Simplyblock’s multi-attach functionality visualized
Figure 3: Simplyblock’s multi-attach functionality visualized

Uber’s Schemaless

While Uber’s custom Schemaless solution on MySQL with NVMe storage is highly optimized, simplyblock could still offer benefits:

  1. Unified Storage Interface: Simplyblock could provide a consistent interface across Uber’s diverse storage needs, simplifying operations.
  2. Intelligent Data Placement: For Uber’s time-series data (like ride information), simplyblock’s tiering could automatically optimize data placement based on age and access patterns.
  3. Enhanced Disaster Recovery: Simplyblock’s asynchronous replication to S3 could complement Uber’s existing replication strategies, potentially improving RPO.

Discord and ScyllaDB

Discord’s move to ScyllaDB already provided significant performance improvements, but simplyblock could further enhance their setup:

  1. NVMe Resource Pooling: By pooling NVMe resources across nodes, simplyblock would allow Discord to further reduce their node count while maintaining performance.
  2. Cost-Efficient Scaling: For Discord’s rapidly growing data needs, simplyblock’s intelligent tiering could help manage costs as data volumes expand.
  3. Simplified Cloning for Testing: Simplyblock’s instant cloning feature could be valuable for Discord’s development and testing processes.It allows for quick replication of production data without additional storage overhead.

What’s next in the NVMe Storage Landscape?

The case studies from Pinterest, Uber, and Discord highlight the importance of continuous innovation in database and storage technologies. These companies have pushed beyond the limitations of managed services like Amazon RDS to create custom, high-performance solutions often built on NVMe storage.

However, the introduction of intelligent storage optimization solutions like simplyblock represents the next frontier in this evolution. By providing an innovative layer of abstraction over diverse storage types, implementing smart data placement strategies, and offering features like thin provisioning and instant cloning alongside tight integration with Kubernetes, simplyblock spearheads market changes in how companies approach storage optimization.

As data continues to grow exponentially and performance demands increase, the ability to intelligently manage and optimize NVMe storage will become ever more critical.

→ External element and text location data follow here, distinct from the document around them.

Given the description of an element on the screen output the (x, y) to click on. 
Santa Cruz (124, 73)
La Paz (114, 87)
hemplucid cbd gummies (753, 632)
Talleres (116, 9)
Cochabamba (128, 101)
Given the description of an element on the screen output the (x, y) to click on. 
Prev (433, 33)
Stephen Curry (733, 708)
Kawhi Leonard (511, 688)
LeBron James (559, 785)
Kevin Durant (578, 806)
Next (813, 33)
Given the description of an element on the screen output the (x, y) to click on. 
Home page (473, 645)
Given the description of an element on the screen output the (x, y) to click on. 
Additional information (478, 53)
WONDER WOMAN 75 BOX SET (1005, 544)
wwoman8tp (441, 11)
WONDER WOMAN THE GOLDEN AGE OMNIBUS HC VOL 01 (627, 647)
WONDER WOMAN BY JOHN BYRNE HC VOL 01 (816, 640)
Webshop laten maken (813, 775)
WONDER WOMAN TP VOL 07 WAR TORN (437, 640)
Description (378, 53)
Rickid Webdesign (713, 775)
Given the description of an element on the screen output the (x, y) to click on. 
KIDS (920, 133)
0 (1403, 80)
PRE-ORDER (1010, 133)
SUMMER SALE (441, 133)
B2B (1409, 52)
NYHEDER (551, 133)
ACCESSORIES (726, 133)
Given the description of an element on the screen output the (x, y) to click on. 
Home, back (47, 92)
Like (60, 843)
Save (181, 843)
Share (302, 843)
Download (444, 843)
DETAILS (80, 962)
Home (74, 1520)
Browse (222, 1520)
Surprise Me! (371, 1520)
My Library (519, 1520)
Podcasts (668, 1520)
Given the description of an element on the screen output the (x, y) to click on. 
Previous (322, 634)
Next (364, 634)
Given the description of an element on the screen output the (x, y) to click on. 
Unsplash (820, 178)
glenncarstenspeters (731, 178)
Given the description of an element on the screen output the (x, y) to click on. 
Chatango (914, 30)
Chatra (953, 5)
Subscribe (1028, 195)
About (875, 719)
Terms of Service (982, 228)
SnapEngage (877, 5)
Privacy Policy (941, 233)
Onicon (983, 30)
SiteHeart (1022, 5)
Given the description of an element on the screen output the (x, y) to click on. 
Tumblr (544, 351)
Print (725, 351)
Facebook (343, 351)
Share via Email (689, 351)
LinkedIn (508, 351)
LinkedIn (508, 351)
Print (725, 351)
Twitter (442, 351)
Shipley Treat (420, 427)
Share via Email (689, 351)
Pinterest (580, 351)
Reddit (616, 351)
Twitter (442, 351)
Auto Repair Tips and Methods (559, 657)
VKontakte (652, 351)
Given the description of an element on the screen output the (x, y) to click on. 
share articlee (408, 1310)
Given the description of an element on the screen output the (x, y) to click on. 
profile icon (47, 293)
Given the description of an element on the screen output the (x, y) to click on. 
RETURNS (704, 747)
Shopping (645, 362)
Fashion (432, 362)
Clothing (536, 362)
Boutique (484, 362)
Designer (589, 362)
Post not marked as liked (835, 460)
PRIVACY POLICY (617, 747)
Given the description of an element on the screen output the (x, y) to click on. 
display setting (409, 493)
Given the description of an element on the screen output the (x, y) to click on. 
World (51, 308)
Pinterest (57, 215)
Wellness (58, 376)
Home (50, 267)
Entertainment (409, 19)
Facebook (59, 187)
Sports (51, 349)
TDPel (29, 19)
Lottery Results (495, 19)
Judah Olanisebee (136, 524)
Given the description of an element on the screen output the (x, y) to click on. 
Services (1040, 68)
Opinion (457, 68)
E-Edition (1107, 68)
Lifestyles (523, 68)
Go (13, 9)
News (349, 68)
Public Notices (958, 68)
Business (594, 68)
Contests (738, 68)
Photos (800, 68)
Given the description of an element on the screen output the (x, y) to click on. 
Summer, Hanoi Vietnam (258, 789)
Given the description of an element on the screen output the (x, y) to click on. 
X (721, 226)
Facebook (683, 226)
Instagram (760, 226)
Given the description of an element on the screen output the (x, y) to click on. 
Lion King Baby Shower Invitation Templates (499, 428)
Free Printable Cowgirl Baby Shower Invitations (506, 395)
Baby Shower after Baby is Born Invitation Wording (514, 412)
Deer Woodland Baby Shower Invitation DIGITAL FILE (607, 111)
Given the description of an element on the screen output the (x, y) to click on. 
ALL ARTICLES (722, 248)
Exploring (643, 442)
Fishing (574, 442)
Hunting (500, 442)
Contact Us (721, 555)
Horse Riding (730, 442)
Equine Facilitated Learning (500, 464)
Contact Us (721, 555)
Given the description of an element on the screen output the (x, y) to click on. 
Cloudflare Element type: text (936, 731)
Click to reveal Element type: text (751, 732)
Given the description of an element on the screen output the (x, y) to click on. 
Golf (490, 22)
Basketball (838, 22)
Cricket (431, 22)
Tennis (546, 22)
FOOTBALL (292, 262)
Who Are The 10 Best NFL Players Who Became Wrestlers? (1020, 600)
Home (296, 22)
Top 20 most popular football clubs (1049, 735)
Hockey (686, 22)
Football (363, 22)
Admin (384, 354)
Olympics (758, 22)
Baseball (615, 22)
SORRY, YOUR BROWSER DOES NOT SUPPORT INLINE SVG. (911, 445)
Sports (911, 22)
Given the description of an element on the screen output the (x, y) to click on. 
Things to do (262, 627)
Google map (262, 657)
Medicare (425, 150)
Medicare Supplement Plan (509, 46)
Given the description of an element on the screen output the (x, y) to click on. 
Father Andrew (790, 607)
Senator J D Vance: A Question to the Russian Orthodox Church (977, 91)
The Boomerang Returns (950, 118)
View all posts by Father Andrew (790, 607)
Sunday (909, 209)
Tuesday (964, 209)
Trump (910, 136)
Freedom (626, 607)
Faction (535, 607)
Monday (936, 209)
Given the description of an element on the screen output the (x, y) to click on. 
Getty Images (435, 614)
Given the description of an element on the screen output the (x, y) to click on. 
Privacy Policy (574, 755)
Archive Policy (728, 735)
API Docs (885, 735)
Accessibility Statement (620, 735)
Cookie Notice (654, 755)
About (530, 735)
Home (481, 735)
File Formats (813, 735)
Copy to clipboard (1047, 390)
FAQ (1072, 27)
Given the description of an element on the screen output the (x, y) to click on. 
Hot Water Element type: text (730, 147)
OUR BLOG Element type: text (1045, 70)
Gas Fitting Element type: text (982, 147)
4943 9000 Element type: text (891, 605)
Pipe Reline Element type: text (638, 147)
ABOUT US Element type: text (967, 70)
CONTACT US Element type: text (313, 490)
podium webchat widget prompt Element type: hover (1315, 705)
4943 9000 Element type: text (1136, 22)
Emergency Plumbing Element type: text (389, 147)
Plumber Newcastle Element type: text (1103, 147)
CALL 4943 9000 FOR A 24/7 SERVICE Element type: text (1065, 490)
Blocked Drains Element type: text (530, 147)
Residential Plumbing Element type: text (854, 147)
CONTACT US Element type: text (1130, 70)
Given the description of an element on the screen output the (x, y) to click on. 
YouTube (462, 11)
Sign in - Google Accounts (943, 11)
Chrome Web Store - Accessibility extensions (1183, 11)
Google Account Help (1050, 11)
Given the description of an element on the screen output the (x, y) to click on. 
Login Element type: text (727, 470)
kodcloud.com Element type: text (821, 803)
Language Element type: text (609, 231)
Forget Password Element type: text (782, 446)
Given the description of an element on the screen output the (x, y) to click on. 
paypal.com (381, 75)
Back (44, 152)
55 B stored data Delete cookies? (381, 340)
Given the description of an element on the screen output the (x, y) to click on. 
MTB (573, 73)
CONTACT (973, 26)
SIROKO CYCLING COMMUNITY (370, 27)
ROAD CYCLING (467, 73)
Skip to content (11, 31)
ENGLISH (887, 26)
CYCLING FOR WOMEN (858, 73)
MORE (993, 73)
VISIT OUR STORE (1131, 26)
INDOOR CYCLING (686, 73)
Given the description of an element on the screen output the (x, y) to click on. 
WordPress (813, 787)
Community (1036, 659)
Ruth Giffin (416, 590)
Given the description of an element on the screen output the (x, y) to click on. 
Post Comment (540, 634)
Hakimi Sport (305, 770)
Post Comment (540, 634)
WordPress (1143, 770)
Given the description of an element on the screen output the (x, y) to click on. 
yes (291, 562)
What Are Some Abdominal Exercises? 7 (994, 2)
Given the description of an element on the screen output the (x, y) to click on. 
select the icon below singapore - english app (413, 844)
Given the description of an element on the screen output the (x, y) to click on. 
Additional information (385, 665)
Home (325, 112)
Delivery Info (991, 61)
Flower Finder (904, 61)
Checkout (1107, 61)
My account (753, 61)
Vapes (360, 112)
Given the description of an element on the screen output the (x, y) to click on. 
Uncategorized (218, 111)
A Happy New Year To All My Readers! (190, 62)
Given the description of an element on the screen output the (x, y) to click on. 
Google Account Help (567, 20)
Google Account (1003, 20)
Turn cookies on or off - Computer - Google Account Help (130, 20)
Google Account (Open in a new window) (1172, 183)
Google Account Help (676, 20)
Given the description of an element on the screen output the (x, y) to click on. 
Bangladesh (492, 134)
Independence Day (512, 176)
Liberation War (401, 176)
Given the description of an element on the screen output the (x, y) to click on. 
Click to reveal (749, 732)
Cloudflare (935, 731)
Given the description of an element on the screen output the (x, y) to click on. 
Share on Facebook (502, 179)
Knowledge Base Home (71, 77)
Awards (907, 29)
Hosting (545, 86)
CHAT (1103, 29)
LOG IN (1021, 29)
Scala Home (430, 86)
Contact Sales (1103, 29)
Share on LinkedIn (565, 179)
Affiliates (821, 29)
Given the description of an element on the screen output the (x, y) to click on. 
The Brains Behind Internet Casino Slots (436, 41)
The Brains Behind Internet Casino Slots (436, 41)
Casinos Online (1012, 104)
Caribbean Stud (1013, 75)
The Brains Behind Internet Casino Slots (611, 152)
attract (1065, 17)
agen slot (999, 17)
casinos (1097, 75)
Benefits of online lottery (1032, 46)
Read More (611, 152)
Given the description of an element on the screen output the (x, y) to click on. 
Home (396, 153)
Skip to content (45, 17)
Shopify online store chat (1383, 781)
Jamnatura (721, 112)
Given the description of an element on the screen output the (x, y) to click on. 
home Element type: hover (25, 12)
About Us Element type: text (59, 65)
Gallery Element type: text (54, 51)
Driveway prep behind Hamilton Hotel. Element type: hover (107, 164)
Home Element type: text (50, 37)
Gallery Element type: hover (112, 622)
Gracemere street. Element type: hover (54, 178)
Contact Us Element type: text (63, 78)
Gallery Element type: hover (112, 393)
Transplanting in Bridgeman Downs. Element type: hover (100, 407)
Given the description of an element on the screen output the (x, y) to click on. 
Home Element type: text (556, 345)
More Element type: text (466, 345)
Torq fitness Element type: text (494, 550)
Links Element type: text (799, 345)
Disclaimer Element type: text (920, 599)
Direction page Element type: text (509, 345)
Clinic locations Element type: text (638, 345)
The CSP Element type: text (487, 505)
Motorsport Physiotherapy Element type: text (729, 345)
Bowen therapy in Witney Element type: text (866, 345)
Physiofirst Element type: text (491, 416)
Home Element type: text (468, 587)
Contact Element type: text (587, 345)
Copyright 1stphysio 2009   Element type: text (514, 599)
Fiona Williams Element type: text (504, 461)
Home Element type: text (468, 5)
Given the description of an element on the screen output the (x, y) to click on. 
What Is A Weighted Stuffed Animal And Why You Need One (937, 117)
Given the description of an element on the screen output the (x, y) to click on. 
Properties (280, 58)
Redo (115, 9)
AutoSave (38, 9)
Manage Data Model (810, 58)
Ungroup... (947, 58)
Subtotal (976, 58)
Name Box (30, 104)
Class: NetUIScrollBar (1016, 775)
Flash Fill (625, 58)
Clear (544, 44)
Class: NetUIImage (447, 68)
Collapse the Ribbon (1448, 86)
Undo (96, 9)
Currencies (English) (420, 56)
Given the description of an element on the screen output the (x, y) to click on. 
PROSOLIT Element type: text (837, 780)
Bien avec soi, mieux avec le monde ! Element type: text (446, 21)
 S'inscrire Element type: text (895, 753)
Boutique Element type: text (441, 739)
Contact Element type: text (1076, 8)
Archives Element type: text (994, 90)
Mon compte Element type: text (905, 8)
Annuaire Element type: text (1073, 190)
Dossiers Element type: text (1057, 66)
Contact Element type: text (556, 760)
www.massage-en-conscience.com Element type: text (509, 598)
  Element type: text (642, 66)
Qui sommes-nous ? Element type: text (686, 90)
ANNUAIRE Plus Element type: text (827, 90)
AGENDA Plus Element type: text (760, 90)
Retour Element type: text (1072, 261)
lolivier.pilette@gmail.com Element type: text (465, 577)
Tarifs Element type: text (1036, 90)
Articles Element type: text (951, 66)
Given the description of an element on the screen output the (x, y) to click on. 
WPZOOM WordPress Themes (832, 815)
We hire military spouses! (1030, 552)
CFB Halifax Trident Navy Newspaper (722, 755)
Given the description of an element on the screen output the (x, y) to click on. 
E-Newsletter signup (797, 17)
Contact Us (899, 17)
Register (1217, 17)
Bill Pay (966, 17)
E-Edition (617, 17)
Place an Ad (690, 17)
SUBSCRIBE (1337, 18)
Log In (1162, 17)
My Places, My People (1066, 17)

Solutions that can seamlessly integrate with existing infrastructure while providing advanced features for performance, cost optimization, and disaster recovery will be key to helping companies navigate the challenges of the data-driven future.

The trend towards NVMe adoption, coupled with intelligent storage solutions like simplyblock is set to reshape the database infrastructure landscape. Companies that embrace these technologies early will be well-positioned to handle the data challenges of tomorrow, gaining a significant competitive advantage in their respective markets.